What you will do:
Restate word for word the line with "Instruction: Click the bold SNIGLAR heading" and the rest of the listing after it, ending at the final line, and include nothing else.

Records for the task:
***
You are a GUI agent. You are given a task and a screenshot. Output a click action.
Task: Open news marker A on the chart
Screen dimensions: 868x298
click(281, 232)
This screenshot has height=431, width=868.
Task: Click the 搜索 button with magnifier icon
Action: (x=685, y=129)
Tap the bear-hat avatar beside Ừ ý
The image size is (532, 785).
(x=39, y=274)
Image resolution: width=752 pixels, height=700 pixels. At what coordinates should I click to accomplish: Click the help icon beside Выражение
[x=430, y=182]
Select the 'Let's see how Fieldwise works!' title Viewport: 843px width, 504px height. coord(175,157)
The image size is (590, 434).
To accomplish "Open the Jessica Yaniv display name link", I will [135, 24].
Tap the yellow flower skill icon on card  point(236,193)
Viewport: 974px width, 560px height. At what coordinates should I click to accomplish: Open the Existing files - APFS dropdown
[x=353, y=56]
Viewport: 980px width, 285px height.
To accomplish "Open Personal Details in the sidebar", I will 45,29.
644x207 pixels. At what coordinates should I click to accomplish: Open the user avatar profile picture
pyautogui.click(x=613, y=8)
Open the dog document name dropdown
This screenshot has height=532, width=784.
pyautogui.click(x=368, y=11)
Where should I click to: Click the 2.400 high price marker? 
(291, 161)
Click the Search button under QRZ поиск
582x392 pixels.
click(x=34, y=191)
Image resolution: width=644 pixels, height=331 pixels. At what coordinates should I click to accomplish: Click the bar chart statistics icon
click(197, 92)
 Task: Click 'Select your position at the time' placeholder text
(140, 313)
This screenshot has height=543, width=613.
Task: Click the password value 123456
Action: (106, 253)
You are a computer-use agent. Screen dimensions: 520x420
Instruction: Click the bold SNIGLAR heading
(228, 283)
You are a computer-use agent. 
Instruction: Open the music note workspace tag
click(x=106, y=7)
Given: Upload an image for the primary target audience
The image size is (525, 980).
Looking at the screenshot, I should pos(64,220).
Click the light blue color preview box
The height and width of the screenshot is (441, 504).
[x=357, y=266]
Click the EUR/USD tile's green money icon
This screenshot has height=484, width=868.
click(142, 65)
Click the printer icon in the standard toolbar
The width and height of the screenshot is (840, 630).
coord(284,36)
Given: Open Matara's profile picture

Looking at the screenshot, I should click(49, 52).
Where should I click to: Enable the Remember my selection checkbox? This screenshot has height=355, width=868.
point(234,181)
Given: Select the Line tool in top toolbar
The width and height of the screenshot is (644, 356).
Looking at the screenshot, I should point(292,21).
***
Output:
Instruction: Click the bold SNIGLAR heading
(228, 283)
You are a computer-use agent. 
Instruction: Open the music note workspace tag
click(x=106, y=7)
Given: Upload an image for the primary target audience
The image size is (525, 980).
Looking at the screenshot, I should pos(64,220).
Click the light blue color preview box
The height and width of the screenshot is (441, 504).
[x=357, y=266]
Click the EUR/USD tile's green money icon
This screenshot has height=484, width=868.
click(142, 65)
Click the printer icon in the standard toolbar
The width and height of the screenshot is (840, 630).
coord(284,36)
Given: Open Matara's profile picture

Looking at the screenshot, I should click(49, 52).
Where should I click to: Enable the Remember my selection checkbox? This screenshot has height=355, width=868.
point(234,181)
Given: Select the Line tool in top toolbar
The width and height of the screenshot is (644, 356).
Looking at the screenshot, I should point(292,21).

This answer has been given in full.